Nuala Holloway with her letter of thanks from President Barack Obama

Nuala Holloway with her letter of thanks from President Barack Obama

A former Miss Ireland and Moate native is celebrating a personal letter of thanks from President Barack Obama for the gift of a painting he received following his Irish trip.

Model and actress turned painter Nuala Holloway is one of many artists and craftspeople who offered gifts to the American Embassy when news broke of President Obama’s planned visit to Ireland last year.

Her delight when her painting of the famine ship Jeanie Johnston was selected by the embassy was only surpassed when recently the most powerful man in the world personally wrote to her, thanking her.

Ms Holloway said the phone call asking her if she could be at home to accept a parcel from the White House was a bolt from the blue.

“The letter was beautifully wrapped and I was just delighted,” she said, adding that she feels honoured that the letter was personally signed by Mr Obama.

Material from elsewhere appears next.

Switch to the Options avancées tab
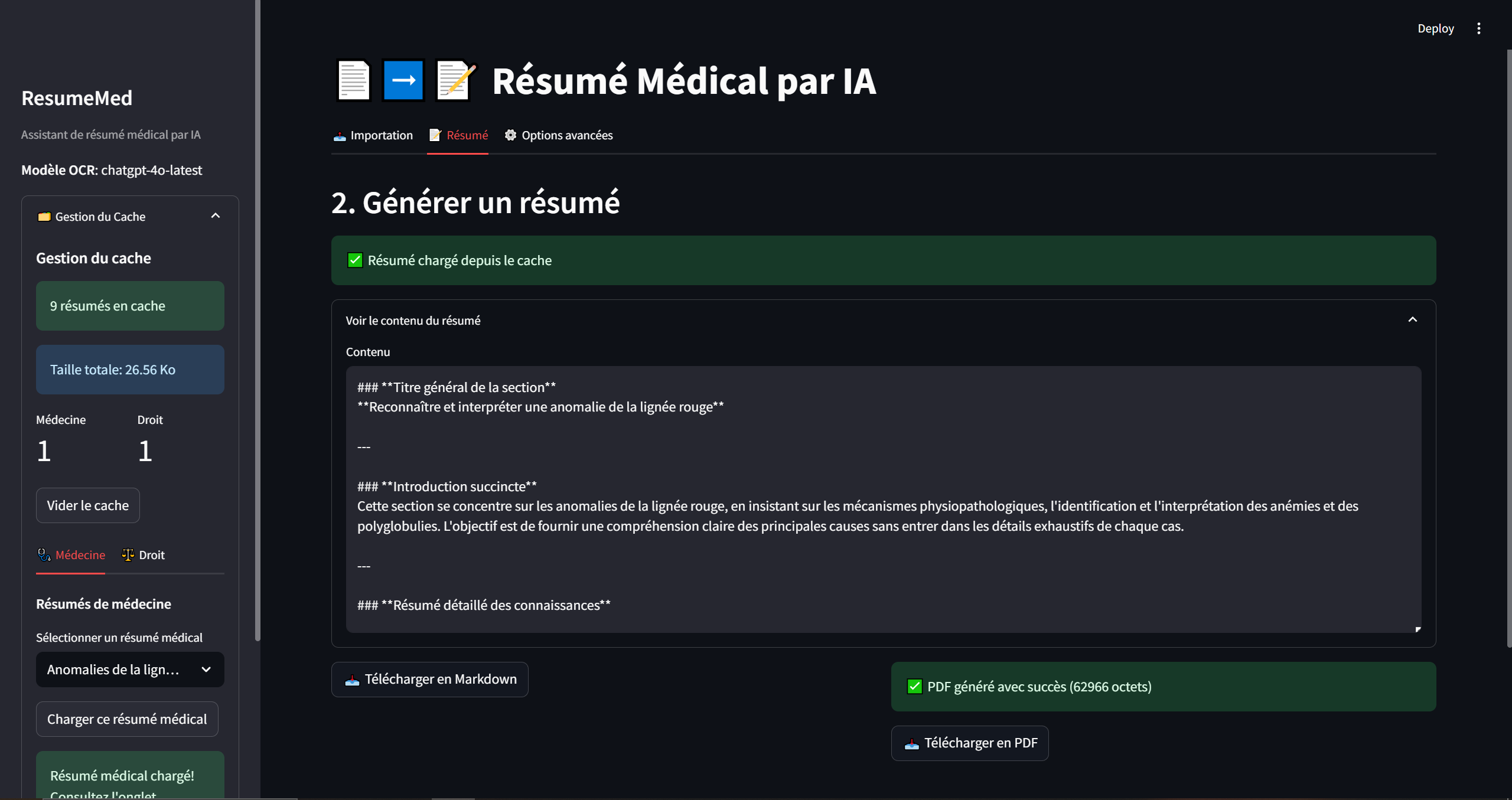The width and height of the screenshot is (1512, 800). (x=559, y=135)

“It’s thrilling to think his hand was on this page,” she said, of the official letter she has framed for posterity.

When she has time, she plans to investigate the possibility that she and Mr Obama might have an even closer connection.

That the president’s great-great-great grandfather Falmouth Kearney hailed from Moneygall in county Offaly has made international news.

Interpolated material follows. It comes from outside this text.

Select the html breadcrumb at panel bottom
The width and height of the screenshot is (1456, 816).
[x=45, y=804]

But a less well-known fact is that Falmouth Kearney’s wife, Charlotte Holloway hails from the south of England, where Ms Holloway says her family roots are.

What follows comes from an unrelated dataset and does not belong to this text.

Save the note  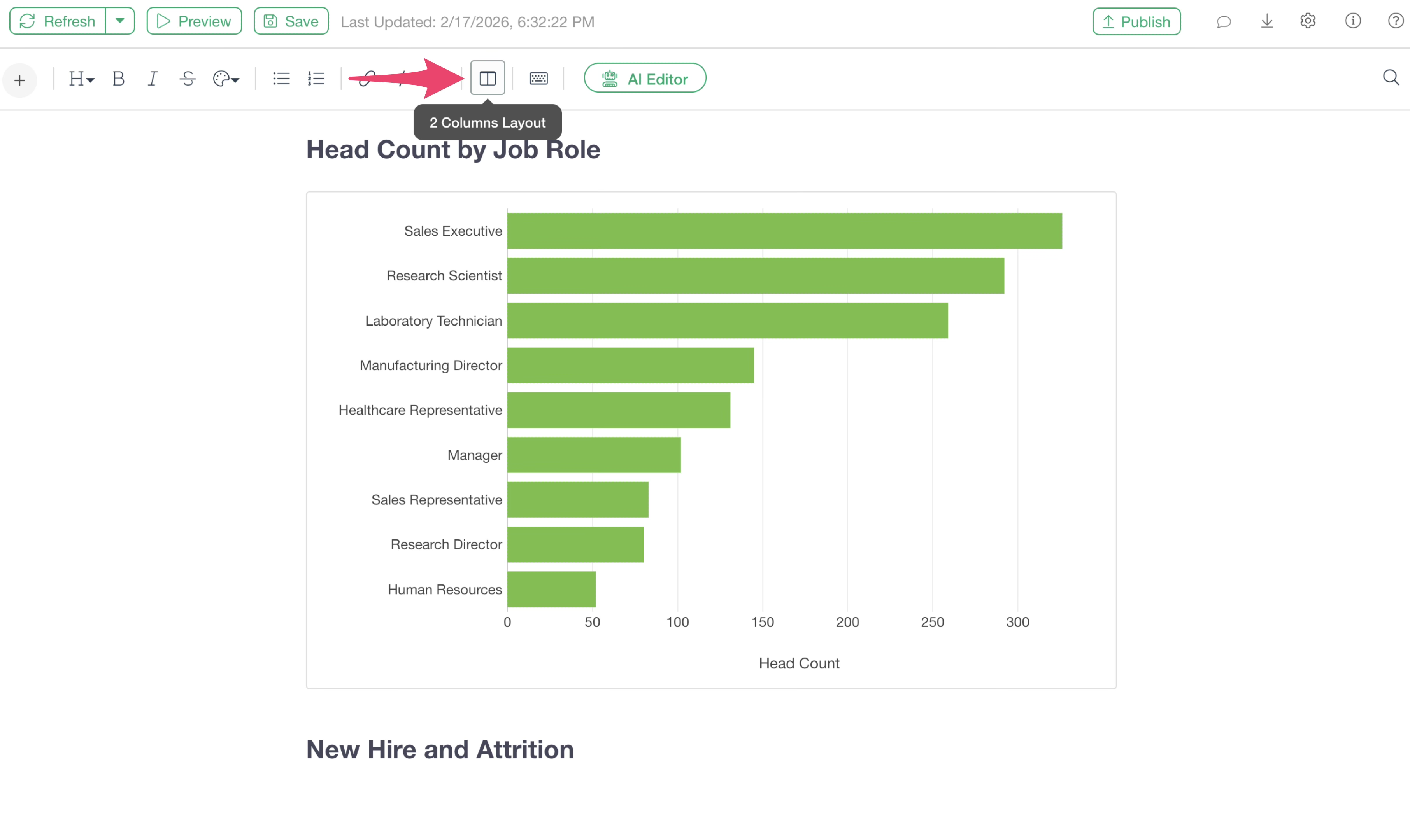click(291, 21)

“It will take time, but sometime I will look into the family tree,” said Ms Holloway.

She painted the Jeanie Johnston, sails at half-mast in Dun Laoghaire Harbour with the president in mind and she admired his positivity and his bravery before he was elected.

Ms Holloway represented Ireland in the Miss International Beauty pageant in Japan in 1975, went on to act with Sean Connery in The Great Train Robbery, and has since gained a degree in Irish in UCD and teaches full-time at St Killian’s German school in Dublin.

While she’s passionate about Irish and teaching, she said painting is “like eating, sleeping and breathing.”

Now the mother of two adult sons, Ms Holloway had intended to pursue a career in art after finishing school in Moate, County Westmeath where she was born.

However, while on her way to art college in Cork she was stopped by a photographer who suggested she send some pictures to a modelling agency, beginning a career that took her in front of the camera.

Largely self-taught, she studies art in Florence each summer and paints at the studio at her home in Blackrock, Dublin.